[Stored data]
# # # # #

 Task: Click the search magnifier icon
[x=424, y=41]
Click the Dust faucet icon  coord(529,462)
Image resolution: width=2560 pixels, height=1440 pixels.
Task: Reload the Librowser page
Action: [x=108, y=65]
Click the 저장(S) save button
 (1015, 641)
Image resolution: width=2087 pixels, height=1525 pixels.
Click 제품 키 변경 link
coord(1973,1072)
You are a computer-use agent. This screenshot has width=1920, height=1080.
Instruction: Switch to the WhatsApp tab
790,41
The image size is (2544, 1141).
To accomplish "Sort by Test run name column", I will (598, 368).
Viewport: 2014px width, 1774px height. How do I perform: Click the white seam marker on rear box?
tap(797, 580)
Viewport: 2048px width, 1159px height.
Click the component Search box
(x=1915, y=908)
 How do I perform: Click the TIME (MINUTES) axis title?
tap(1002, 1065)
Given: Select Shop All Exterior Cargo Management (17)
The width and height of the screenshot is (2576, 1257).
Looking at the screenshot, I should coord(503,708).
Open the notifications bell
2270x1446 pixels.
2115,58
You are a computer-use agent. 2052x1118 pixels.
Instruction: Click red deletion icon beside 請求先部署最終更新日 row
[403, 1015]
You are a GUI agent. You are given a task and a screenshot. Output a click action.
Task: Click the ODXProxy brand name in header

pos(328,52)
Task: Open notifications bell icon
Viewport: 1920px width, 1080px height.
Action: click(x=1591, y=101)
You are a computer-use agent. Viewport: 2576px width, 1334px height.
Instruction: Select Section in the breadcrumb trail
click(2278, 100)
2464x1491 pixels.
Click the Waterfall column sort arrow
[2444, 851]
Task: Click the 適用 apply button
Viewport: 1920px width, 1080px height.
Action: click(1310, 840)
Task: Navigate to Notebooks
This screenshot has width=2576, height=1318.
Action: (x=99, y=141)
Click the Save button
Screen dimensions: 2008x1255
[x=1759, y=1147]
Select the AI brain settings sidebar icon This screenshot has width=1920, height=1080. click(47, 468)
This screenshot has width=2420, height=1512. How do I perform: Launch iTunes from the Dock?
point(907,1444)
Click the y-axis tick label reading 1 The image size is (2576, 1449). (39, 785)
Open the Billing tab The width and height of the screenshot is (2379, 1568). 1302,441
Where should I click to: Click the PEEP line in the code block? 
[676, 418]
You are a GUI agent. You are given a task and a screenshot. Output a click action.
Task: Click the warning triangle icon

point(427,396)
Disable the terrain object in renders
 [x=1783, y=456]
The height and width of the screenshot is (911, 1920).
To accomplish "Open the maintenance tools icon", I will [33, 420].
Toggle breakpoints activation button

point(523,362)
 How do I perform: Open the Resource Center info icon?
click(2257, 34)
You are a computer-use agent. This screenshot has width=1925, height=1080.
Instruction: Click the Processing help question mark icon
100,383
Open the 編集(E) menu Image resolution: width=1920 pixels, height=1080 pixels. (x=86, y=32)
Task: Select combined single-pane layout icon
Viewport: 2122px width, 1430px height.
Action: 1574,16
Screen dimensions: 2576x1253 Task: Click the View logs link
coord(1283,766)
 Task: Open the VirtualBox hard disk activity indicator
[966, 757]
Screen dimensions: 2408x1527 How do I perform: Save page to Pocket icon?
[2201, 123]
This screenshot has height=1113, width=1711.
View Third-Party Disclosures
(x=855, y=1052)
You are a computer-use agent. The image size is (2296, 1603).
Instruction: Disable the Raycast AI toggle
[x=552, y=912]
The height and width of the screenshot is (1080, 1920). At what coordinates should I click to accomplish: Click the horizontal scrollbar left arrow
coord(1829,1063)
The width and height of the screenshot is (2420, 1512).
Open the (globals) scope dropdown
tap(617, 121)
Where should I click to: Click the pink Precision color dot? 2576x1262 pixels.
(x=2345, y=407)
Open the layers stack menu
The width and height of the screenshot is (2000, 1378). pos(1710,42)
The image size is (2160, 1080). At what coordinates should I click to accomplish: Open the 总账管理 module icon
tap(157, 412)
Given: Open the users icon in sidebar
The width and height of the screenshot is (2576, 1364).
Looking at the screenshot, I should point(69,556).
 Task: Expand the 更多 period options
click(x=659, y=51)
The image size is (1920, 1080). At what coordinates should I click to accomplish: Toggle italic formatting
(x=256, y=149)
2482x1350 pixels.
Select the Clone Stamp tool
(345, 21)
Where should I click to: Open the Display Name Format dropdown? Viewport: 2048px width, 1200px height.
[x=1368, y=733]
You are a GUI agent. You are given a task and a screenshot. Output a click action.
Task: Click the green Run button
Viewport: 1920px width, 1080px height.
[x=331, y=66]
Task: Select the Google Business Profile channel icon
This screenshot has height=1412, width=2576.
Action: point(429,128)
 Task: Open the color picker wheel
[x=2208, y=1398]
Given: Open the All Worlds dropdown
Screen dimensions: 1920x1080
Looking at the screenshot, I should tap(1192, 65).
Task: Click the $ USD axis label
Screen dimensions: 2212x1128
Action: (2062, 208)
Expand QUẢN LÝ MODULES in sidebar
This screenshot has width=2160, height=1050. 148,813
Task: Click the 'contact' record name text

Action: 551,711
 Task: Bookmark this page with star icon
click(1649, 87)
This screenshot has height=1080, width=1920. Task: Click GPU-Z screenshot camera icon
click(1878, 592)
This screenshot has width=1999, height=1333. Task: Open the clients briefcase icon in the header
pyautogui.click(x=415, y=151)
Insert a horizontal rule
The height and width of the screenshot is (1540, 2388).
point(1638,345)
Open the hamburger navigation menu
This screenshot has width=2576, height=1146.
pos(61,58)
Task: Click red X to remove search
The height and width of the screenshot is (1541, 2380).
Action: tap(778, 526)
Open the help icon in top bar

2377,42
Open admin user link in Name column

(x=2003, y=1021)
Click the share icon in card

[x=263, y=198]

# # # # #

§ PROBLEM STATEMENT: Would you please filter the lines above and copy every one that includes "agent"?

§ PROBLEM SOLUTION:
You are a computer-use agent. This screenshot has width=1920, height=1080.
You are a computer-use agent. 2052x1118 pixels.
You are a GUI agent. You are given a task and a screenshot. Output a click action.
You are a computer-use agent. Viewport: 2576px width, 1334px height.
You are a GUI agent. You are given a task and a screenshot. Output a click action.
You are a computer-use agent. This screenshot has width=1925, height=1080.
You are a computer-use agent. The image size is (2296, 1603).
You are a GUI agent. You are given a task and a screenshot. Output a click action.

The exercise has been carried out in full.